◆ PROMPT:
Set down the records below word for word, starting with the first line and going on through the line with "New user? Click here to register. (45, 228)", both included. Leave the pictures out.

◆ RECORDS FOR THE TASK:
---
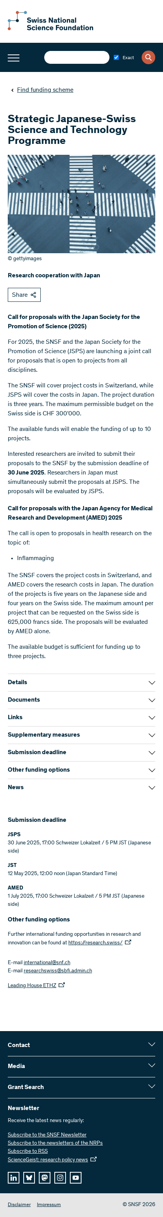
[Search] (148, 57)
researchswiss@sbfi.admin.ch (58, 971)
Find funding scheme (42, 90)
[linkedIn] (13, 1178)
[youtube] (76, 1178)
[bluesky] (29, 1178)
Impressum (49, 1205)
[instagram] (60, 1178)
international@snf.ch (47, 963)
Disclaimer (19, 1205)
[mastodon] (44, 1178)
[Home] (50, 29)
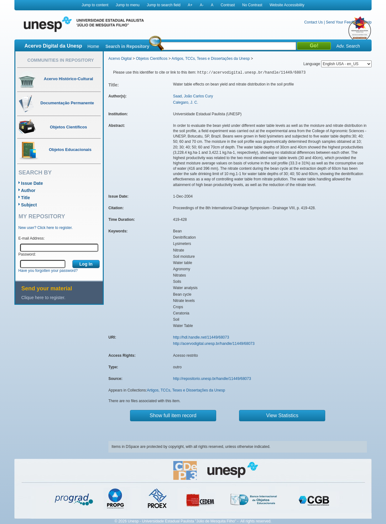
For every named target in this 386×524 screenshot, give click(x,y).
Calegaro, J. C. (185, 102)
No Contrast (252, 5)
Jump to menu (127, 5)
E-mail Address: (31, 238)
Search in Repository (127, 46)
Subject (29, 204)
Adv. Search (348, 46)
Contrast (228, 5)
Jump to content (94, 5)
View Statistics (282, 415)
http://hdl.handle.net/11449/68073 (201, 337)
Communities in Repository (60, 60)
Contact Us (313, 22)
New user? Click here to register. (45, 228)
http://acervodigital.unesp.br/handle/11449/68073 (213, 343)
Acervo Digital (120, 58)
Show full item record (173, 415)
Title (25, 197)
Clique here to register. (43, 297)
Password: (27, 254)
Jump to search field (163, 5)
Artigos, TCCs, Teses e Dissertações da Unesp (210, 58)
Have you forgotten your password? (48, 270)
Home (93, 46)
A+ (190, 5)
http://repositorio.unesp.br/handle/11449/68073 (212, 378)
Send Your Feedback (343, 22)
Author (28, 190)
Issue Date (32, 183)
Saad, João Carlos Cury (193, 96)
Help (368, 22)
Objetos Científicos (152, 58)
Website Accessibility (286, 5)
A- (202, 5)
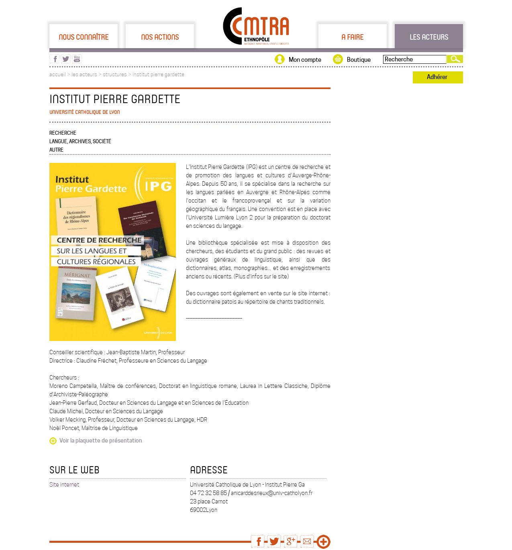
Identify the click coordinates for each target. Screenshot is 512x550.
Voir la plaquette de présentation (100, 440)
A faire (352, 37)
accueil (57, 74)
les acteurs (84, 74)
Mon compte (305, 59)
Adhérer (437, 77)
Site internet (64, 484)
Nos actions (160, 37)
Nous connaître (83, 37)
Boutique (359, 59)
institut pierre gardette (158, 74)
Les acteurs (429, 37)
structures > (118, 74)
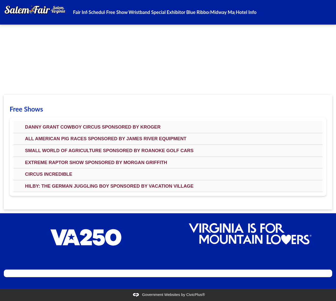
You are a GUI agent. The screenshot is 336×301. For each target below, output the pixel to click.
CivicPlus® (195, 294)
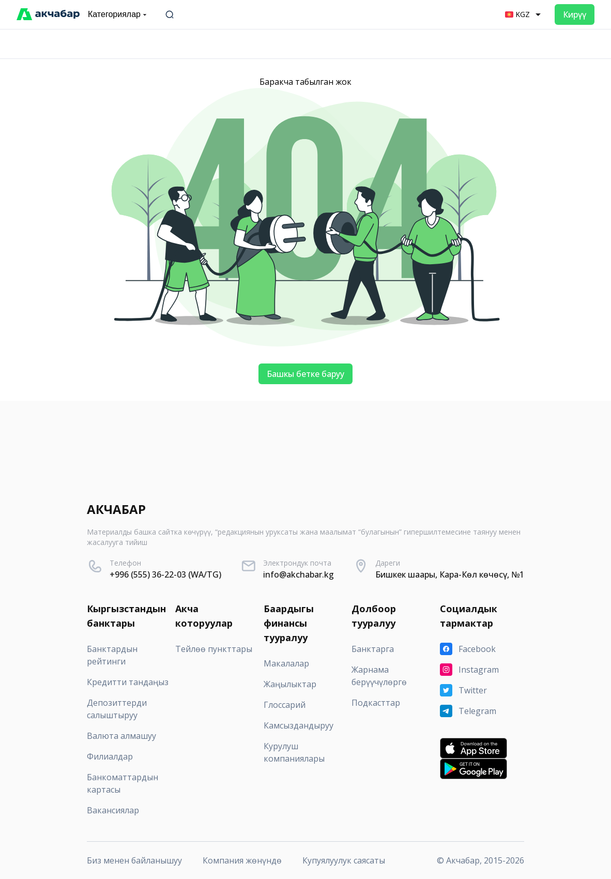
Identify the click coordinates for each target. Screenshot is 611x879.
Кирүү (574, 14)
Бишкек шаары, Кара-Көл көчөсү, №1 (449, 574)
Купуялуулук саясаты (343, 860)
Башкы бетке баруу (305, 374)
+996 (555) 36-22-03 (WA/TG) (165, 574)
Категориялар (118, 14)
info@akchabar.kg (298, 574)
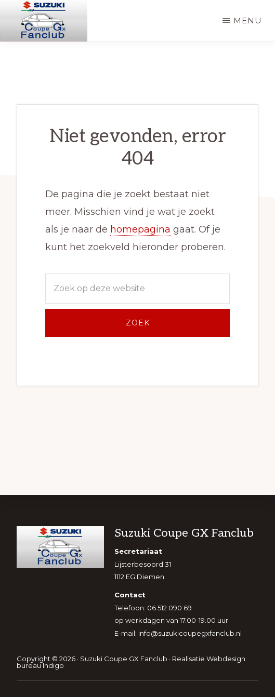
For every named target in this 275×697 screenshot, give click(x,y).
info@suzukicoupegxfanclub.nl (190, 633)
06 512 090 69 (169, 608)
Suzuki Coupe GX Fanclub (123, 658)
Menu (247, 20)
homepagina (140, 229)
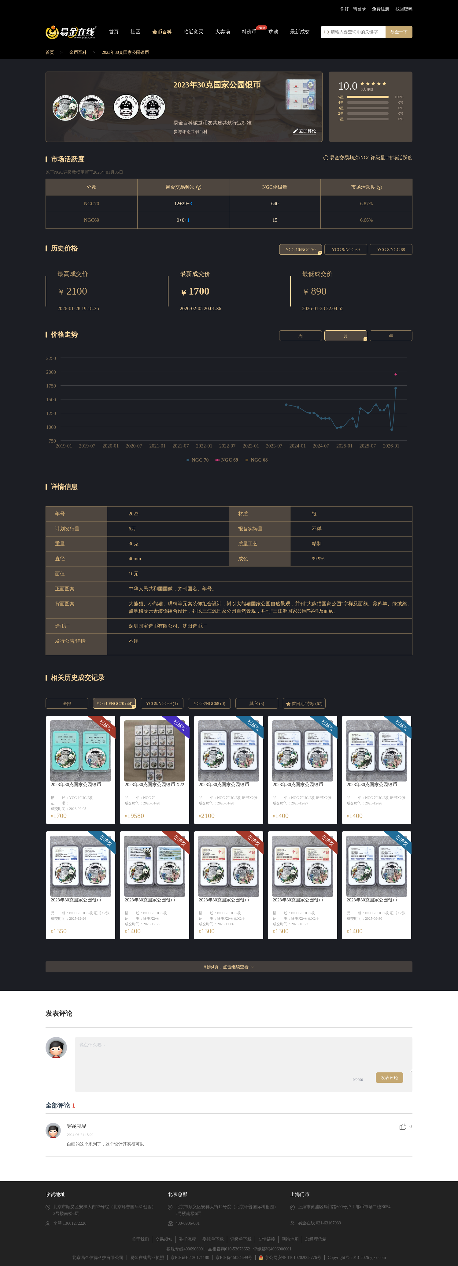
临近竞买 (193, 31)
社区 (135, 31)
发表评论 (389, 1077)
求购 (273, 31)
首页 (114, 31)
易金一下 (399, 32)
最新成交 (300, 31)
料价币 (249, 31)
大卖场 (222, 31)
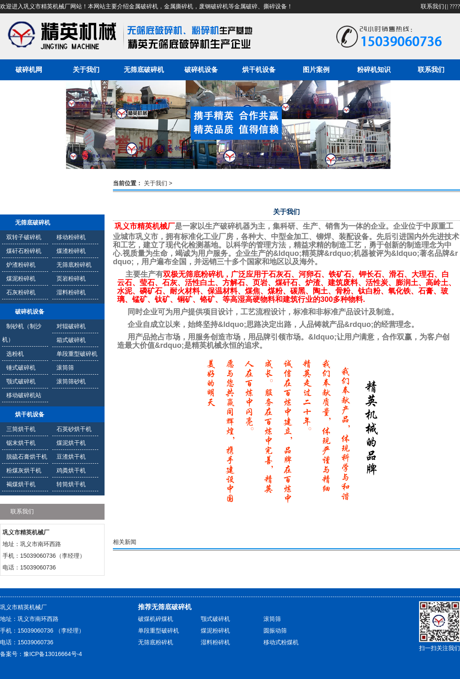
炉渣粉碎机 (21, 264)
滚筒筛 (65, 367)
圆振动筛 (275, 630)
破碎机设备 (201, 69)
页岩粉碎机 (71, 278)
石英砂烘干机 (74, 429)
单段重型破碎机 (76, 353)
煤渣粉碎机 (71, 251)
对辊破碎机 (71, 326)
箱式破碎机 (71, 340)
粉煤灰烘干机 (23, 470)
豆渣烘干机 (71, 456)
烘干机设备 (259, 69)
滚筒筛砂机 (71, 381)
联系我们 (432, 6)
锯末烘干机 (21, 442)
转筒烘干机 (71, 484)
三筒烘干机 (21, 429)
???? (455, 6)
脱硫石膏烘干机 (26, 456)
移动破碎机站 (23, 395)
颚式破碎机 (21, 381)
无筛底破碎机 (144, 69)
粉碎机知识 (374, 69)
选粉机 (15, 353)
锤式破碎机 (21, 367)
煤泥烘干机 (71, 442)
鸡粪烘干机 (71, 470)
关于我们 (86, 69)
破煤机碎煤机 (155, 618)
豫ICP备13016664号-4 (52, 654)
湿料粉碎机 (71, 292)
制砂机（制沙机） (21, 333)
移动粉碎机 (71, 237)
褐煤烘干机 (21, 484)
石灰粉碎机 (21, 292)
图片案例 (316, 69)
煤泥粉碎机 (21, 278)
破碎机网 (28, 69)
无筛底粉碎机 (74, 264)
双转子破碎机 (23, 237)
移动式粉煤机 (281, 642)
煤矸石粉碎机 (23, 251)
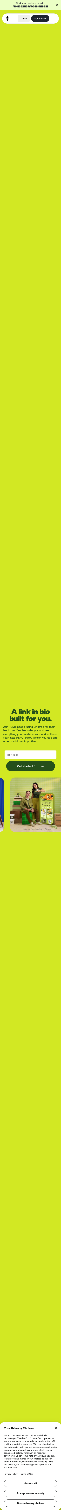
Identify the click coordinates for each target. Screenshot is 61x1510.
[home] (7, 18)
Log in (24, 18)
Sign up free (40, 18)
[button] (53, 18)
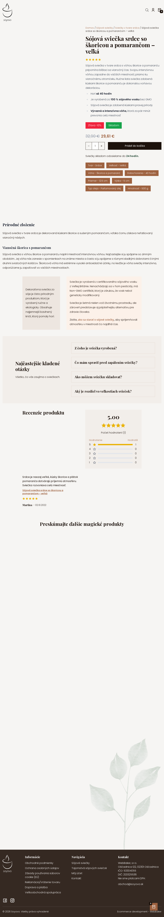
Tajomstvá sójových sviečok (89, 868)
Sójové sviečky (104, 27)
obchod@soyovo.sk (130, 884)
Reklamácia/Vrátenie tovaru (42, 882)
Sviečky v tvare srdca (127, 27)
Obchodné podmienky (39, 863)
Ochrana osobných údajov (42, 868)
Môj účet (77, 873)
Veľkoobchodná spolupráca (43, 892)
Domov (90, 27)
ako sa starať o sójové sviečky (95, 319)
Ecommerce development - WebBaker (139, 911)
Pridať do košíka (135, 146)
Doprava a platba (36, 887)
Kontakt (76, 878)
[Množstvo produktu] (95, 146)
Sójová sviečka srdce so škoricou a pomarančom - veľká (42, 492)
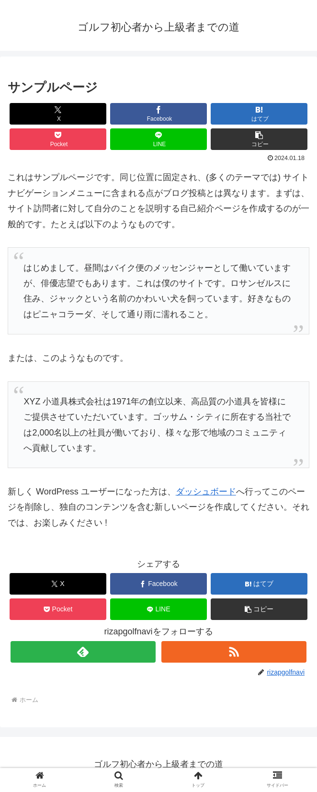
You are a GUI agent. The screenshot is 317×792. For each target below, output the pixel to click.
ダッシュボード (206, 491)
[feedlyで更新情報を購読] (83, 652)
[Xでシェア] (58, 114)
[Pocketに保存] (58, 139)
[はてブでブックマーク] (259, 114)
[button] (259, 139)
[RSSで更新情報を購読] (233, 652)
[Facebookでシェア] (158, 114)
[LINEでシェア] (158, 139)
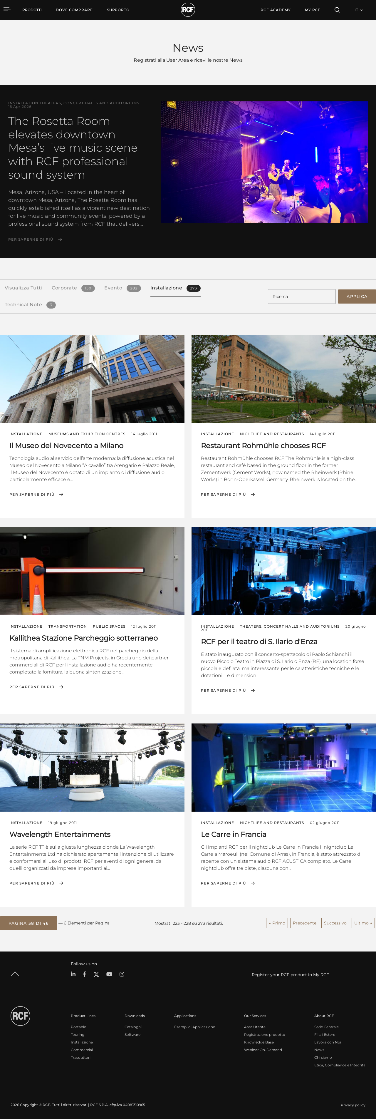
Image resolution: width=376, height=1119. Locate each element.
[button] (28, 922)
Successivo (335, 922)
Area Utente (255, 1026)
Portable (78, 1026)
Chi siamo (323, 1056)
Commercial (82, 1049)
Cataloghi (133, 1026)
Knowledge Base (259, 1041)
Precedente (304, 922)
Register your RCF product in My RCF (290, 973)
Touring (77, 1033)
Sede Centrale (326, 1026)
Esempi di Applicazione (194, 1026)
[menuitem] (74, 10)
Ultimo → (363, 922)
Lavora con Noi (327, 1041)
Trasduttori (80, 1056)
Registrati (145, 60)
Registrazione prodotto (264, 1033)
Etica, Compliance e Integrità (339, 1064)
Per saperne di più (30, 239)
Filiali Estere (324, 1033)
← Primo (277, 922)
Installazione (82, 1041)
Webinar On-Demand (263, 1049)
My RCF (312, 10)
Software (132, 1033)
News (319, 1049)
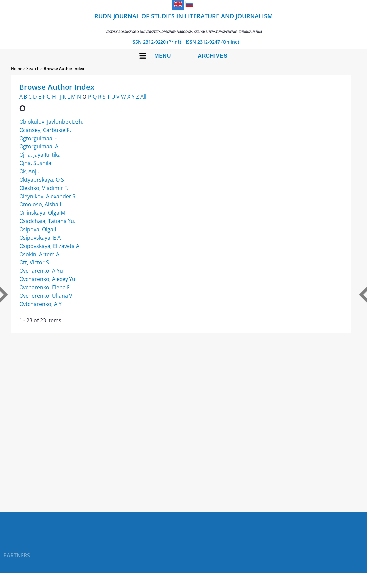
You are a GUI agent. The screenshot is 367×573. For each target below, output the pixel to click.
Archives (213, 56)
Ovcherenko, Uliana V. (46, 295)
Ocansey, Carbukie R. (45, 130)
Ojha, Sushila (35, 163)
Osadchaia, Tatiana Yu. (47, 221)
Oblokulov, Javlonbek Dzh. (51, 121)
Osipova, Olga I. (38, 229)
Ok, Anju (29, 171)
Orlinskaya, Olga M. (43, 212)
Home (16, 68)
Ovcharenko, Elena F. (45, 287)
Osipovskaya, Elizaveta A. (50, 246)
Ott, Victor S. (34, 262)
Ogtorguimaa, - (38, 138)
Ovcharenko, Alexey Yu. (48, 279)
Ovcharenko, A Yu (41, 270)
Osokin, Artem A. (40, 254)
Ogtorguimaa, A (38, 146)
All (143, 96)
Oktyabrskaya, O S (41, 179)
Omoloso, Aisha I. (40, 204)
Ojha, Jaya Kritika (40, 154)
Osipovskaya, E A (40, 237)
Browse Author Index (64, 68)
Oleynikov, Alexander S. (48, 196)
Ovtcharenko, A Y (40, 304)
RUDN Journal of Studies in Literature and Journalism (183, 23)
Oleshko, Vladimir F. (43, 188)
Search (32, 68)
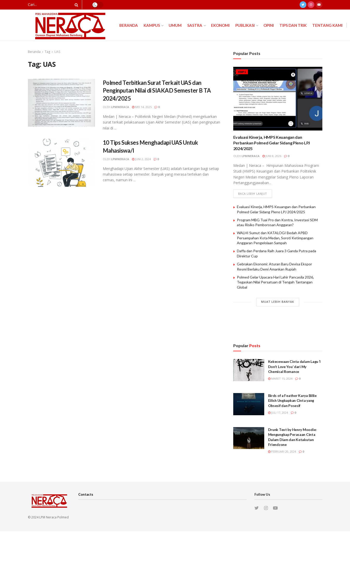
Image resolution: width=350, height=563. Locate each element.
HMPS (242, 72)
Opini (268, 25)
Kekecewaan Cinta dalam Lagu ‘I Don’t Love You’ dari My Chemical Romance (294, 366)
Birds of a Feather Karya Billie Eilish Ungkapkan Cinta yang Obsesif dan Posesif (292, 400)
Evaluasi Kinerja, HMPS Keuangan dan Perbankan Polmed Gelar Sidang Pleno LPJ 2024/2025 (271, 143)
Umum (175, 25)
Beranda (128, 25)
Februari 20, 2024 (282, 451)
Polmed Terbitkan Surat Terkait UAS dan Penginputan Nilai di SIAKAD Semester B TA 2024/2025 (157, 90)
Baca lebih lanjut (252, 193)
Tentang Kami (327, 25)
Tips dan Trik (293, 25)
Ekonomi (220, 25)
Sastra (194, 25)
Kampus (152, 25)
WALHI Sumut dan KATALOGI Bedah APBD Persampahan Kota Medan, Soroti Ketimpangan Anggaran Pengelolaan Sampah (275, 238)
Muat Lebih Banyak (277, 302)
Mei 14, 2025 (142, 107)
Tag (47, 52)
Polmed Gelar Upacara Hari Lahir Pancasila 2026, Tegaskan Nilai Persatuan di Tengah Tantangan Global (275, 282)
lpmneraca (120, 107)
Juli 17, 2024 (278, 412)
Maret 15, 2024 (280, 378)
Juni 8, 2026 (271, 156)
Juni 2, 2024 (141, 159)
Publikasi (245, 25)
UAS (57, 52)
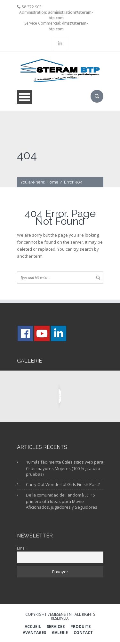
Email (22, 548)
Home (52, 182)
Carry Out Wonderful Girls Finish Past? (63, 484)
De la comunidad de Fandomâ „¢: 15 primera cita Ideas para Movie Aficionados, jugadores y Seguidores (61, 501)
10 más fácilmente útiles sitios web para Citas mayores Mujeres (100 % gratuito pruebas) (64, 468)
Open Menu (24, 97)
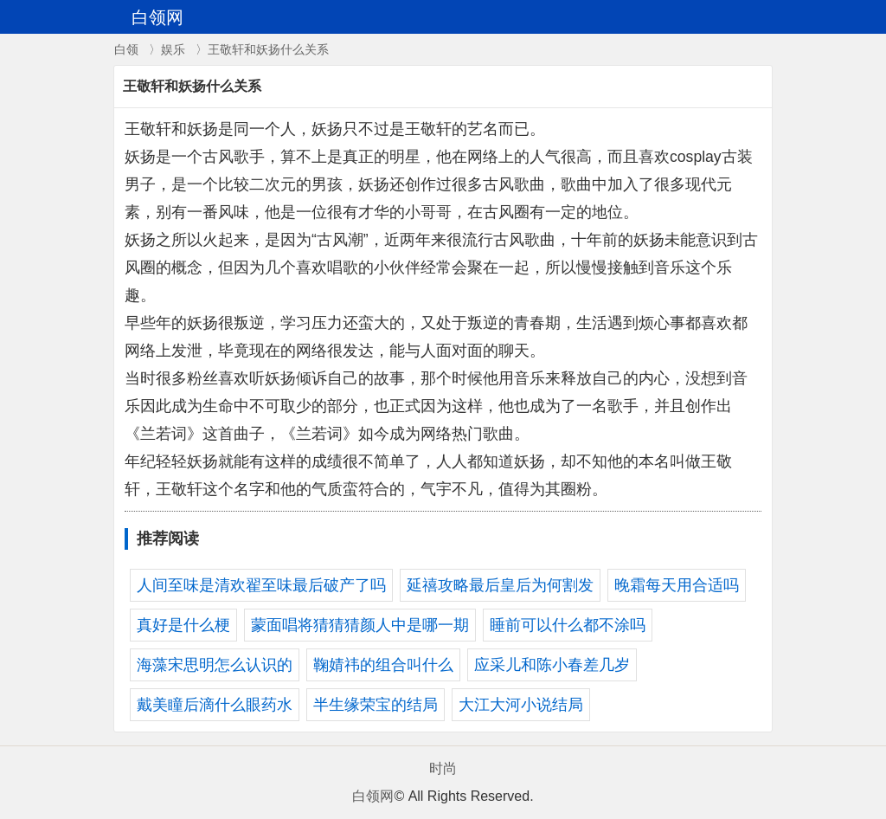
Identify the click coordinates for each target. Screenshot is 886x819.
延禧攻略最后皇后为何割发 (500, 585)
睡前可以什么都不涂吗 (567, 625)
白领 (126, 49)
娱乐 (173, 49)
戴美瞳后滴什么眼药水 (214, 704)
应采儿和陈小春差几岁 (552, 665)
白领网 (373, 796)
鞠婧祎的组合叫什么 (383, 665)
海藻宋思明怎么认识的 (214, 665)
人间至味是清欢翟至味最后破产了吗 (261, 585)
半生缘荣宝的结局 (375, 704)
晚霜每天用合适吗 (676, 585)
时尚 (443, 768)
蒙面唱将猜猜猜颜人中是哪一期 (360, 625)
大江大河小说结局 (521, 704)
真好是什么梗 (183, 625)
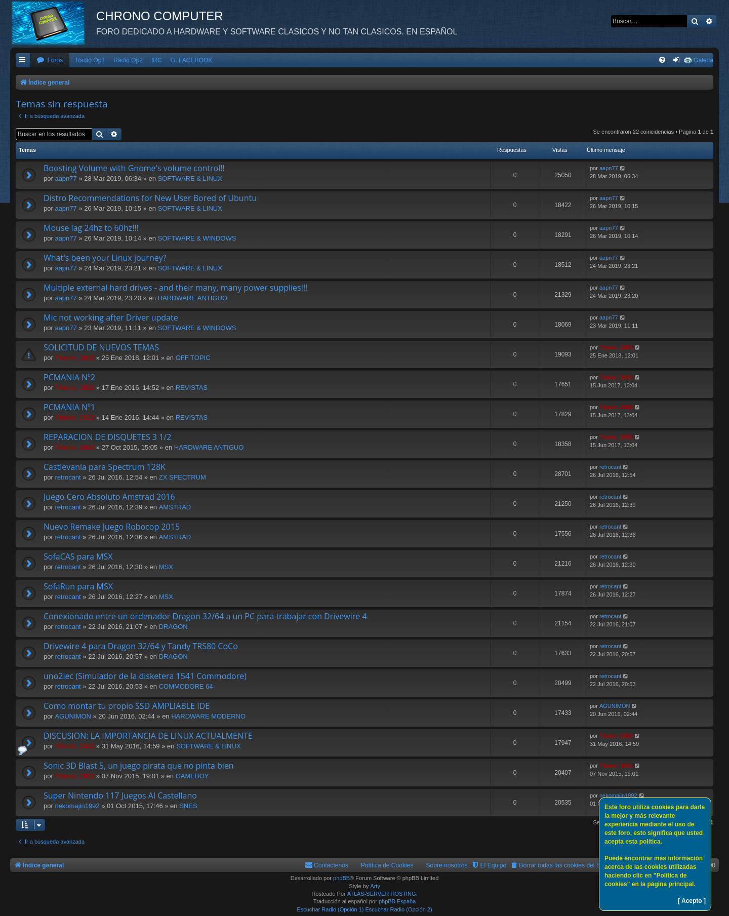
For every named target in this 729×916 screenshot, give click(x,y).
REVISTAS (192, 387)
---
◆ RESPONSE BELOW:
[Search] (148, 57)
researchswiss@sbfi.admin.ch (58, 971)
Find funding scheme (42, 90)
[linkedIn] (13, 1178)
[youtube] (76, 1178)
[bluesky] (29, 1178)
Impressum (49, 1205)
[instagram] (60, 1178)
international@snf.ch (47, 963)
Disclaimer (19, 1205)
[mastodon] (44, 1178)
[Home] (50, 29)
For every named target in this 386×524 screenshot, give click(x,y).
Calegaro, J. C. (185, 102)
No Contrast (252, 5)
Jump to menu (127, 5)
E-mail Address: (31, 238)
Search in Repository (127, 46)
Subject (29, 204)
Adv. Search (348, 46)
Contrast (228, 5)
Jump to content (94, 5)
View Statistics (282, 415)
http://hdl.handle.net/11449/68073 (201, 337)
Communities in Repository (60, 60)
Contact Us (313, 22)
New user? Click here to register. (45, 228)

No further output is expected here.